"This is interesting in that it’s the first public announcement I’ve seen, at least from a major player, to leverage the mobile phone to secure a card-based transaction," said payments expert Todd Ablowitz, president of Double Diamond Group. "Of course, the question, as always, is about adoption. Can MasterCard and the other players looking to secure card-not-present (CNP) transactions get merchant and consumer adoption? How long will it take? No doubt there is a high level of fraud in CNP transactions, especially as related to card-present transactions, but will this be the solution? It remains to be seen. In the payments industry, that can take a long time to play out."

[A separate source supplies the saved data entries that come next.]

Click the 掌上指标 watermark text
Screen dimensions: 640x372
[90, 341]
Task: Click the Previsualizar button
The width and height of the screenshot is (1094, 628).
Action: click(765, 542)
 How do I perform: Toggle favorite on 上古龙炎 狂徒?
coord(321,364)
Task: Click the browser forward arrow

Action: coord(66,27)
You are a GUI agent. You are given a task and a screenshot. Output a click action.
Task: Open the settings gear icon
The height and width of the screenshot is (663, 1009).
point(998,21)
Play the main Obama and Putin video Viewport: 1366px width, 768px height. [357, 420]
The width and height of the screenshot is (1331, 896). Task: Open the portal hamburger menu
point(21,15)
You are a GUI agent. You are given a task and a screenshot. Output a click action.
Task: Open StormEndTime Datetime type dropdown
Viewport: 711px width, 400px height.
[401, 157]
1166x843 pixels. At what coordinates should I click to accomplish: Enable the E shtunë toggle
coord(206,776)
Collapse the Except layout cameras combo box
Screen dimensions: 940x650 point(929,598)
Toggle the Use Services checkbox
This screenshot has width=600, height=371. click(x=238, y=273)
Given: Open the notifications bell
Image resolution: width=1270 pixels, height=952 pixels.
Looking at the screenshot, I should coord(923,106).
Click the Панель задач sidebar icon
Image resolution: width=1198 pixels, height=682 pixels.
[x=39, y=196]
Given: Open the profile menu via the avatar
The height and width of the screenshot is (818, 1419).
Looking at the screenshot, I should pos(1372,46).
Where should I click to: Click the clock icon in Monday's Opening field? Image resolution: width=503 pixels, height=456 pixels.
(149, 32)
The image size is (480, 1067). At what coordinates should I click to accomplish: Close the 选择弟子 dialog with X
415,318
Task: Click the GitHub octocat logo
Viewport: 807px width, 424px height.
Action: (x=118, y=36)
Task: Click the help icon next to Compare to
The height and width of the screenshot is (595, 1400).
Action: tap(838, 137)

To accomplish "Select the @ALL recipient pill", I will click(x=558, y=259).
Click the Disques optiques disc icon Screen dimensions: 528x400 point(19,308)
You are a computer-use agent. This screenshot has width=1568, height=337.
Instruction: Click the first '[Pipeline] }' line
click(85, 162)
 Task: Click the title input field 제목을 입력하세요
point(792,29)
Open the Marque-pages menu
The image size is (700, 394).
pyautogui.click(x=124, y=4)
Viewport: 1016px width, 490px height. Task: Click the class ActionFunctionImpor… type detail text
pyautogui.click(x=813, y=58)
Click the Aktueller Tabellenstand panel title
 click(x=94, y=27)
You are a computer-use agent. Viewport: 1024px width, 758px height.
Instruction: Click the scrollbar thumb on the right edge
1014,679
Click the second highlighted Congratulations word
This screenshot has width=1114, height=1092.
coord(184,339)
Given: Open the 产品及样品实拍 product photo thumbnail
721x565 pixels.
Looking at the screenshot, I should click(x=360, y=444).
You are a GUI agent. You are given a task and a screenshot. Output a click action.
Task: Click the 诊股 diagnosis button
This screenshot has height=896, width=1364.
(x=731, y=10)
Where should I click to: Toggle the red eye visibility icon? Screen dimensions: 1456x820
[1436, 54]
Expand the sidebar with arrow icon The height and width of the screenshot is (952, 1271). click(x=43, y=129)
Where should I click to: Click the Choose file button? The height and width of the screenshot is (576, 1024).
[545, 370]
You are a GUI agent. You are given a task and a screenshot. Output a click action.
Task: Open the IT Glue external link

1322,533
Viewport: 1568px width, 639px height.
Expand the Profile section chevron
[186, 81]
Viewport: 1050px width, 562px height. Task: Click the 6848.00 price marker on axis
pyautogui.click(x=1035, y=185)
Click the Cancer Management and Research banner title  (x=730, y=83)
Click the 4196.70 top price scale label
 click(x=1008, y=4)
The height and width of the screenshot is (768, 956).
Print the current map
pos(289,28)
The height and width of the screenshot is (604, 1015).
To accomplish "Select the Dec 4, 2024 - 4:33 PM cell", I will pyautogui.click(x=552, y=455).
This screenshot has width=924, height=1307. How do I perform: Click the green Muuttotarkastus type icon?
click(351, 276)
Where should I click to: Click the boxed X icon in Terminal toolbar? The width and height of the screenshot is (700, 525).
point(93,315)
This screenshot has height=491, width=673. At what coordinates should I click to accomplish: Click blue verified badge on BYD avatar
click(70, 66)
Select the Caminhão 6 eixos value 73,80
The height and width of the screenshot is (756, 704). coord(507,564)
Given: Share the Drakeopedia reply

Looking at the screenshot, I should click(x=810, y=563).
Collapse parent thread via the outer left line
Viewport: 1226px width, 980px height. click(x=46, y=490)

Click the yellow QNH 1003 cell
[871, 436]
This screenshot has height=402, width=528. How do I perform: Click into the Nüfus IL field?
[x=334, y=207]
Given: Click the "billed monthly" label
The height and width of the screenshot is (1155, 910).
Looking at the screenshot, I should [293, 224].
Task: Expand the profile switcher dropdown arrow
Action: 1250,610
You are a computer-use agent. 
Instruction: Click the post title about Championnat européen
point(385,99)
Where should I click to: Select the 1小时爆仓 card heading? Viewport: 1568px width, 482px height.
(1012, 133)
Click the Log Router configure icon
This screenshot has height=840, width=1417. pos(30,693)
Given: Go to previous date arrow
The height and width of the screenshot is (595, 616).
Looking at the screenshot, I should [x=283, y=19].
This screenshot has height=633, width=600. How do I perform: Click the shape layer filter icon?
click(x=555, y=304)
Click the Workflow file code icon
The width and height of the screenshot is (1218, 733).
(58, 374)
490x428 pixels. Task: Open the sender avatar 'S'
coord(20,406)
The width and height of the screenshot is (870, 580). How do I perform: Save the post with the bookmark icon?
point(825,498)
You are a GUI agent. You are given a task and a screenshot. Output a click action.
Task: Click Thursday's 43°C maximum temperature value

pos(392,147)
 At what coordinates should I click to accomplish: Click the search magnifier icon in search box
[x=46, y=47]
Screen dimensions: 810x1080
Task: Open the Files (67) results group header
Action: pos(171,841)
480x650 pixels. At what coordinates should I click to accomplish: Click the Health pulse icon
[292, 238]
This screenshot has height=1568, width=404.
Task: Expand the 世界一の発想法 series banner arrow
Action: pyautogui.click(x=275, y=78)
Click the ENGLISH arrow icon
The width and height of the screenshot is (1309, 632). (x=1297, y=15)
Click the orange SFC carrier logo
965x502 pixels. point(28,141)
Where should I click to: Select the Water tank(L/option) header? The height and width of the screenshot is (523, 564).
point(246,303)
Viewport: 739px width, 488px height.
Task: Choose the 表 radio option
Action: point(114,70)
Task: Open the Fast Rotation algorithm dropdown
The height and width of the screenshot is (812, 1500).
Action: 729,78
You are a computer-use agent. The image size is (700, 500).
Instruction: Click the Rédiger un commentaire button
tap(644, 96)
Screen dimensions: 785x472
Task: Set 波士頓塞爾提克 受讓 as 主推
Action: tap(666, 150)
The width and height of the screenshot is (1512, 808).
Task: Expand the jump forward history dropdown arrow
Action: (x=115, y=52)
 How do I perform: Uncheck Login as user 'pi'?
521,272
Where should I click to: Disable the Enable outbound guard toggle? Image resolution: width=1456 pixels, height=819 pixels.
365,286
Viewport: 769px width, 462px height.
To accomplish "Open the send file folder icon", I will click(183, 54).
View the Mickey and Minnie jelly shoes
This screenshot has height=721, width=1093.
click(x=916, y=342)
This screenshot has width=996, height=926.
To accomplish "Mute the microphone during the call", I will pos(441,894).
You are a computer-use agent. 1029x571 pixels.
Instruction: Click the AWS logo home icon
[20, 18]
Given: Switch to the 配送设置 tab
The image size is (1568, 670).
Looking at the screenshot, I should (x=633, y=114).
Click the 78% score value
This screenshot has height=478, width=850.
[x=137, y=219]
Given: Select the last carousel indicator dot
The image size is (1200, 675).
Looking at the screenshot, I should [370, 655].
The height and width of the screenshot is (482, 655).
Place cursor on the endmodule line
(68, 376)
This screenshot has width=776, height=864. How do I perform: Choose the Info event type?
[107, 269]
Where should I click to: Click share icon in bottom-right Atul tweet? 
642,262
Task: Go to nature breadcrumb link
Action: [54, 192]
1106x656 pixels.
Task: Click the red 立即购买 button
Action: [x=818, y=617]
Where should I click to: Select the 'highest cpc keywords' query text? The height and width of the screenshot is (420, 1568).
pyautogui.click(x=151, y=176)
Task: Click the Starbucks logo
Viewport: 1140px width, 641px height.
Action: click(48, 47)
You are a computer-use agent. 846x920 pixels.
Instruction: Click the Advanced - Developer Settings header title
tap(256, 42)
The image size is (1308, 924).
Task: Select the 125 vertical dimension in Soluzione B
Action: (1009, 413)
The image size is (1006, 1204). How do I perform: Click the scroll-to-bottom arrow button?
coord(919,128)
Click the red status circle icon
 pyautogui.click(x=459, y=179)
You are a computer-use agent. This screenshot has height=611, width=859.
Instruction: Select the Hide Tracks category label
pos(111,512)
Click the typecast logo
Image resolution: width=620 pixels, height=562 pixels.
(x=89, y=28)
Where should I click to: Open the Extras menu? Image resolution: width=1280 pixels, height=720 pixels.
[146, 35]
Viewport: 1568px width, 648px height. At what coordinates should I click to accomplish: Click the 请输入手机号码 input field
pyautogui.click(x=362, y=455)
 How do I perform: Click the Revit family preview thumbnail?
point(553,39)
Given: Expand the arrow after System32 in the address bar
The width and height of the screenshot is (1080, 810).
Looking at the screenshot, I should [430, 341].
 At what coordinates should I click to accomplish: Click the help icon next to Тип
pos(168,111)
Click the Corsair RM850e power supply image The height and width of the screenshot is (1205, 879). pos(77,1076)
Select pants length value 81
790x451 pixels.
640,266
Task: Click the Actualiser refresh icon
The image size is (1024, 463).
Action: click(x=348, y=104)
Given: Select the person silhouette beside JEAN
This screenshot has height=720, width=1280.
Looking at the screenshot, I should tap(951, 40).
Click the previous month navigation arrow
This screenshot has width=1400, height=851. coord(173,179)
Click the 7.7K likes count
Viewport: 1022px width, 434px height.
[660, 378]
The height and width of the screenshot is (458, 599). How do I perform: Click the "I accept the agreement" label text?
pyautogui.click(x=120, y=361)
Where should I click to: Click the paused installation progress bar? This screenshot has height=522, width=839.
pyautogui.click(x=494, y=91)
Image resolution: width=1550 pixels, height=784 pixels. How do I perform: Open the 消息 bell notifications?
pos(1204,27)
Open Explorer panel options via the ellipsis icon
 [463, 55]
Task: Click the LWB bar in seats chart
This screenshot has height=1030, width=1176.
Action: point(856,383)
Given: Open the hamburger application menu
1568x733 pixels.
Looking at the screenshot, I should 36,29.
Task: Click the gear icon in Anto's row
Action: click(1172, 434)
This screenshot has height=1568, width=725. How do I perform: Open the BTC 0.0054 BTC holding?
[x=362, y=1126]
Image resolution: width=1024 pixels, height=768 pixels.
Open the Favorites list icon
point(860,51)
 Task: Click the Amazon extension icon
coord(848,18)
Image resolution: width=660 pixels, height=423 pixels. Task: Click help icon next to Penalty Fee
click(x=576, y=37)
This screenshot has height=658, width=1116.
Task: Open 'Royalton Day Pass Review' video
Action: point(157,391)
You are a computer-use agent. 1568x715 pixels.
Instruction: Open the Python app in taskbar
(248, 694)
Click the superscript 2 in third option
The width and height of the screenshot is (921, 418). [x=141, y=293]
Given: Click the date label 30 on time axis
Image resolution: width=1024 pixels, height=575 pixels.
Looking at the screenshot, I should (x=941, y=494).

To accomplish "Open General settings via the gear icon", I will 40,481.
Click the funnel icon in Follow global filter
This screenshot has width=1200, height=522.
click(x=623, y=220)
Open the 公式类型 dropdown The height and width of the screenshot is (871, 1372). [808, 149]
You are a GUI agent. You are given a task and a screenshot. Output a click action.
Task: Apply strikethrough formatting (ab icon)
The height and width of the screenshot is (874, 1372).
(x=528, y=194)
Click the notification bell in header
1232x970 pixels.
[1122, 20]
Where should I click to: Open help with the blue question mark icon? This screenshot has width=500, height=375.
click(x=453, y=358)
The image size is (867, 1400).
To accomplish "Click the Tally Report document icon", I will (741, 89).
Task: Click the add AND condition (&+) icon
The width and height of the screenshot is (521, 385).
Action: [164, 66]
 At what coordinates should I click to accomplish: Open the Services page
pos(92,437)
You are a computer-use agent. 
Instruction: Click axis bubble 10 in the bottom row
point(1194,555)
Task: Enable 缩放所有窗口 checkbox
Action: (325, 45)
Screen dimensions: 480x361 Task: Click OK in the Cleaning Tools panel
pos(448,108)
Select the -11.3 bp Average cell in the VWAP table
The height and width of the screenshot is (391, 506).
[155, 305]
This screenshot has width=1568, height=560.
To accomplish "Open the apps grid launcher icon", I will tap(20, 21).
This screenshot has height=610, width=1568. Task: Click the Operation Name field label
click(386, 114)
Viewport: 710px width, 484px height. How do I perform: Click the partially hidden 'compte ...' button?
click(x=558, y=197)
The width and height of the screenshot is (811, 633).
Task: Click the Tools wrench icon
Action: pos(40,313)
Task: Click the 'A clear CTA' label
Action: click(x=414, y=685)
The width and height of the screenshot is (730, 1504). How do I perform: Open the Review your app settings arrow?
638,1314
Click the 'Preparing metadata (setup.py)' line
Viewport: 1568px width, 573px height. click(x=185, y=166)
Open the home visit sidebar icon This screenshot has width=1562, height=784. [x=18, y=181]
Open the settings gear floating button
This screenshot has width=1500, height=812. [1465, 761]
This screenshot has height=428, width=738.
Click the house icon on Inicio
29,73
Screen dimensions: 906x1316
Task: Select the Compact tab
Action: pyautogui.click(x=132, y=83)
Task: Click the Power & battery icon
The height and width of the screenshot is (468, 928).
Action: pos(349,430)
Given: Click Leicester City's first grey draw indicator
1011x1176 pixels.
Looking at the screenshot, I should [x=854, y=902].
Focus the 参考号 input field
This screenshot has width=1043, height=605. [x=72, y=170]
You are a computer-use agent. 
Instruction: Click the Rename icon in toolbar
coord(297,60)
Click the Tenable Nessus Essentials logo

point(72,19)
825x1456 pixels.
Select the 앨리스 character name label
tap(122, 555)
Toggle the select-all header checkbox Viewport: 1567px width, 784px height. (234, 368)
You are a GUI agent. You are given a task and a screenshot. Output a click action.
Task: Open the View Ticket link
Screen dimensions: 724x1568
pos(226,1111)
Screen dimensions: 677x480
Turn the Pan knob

MasterCard is offering two types of the new mobile Chip Authentication Program (CAP), an SMS version and a downloadable app for smartphones. Both options present single-use passwords.
With the SMS version, the one-use password is sent within a text message to a user's cell phone when the consumer reaches the point in the checkout process where the site asks for the secure code. Smartphone owners using the installed MasterCard app have their one-time-use passwords displayed after they enter a PIN.
"This new development leverages the ubiquitous nature of mobile phones," said a MasterCard statement, citing a Forrester Research prediction that 84 percent of residents in Western Europe will be mobile users by 2014. Jan Lundequist, a senior business leader at MasterCard, said there are quite a few residential card readers in use in Europe and Scandinavia, but he said MasterCard was repeatedly asked about a mobile phone version.
"What we heard from our customers [about the home-based card readers] is, 'That’s all well and fine. They are working well, and they are secure. But there's also the opportunity to use another personal infrastructure out there: the mobile phone.'"
Lundequist said the mobile CAP systems are "not replacing but complementing" the home-based reader devices. "For E-Commerce, it is all relying on that secure code," he said.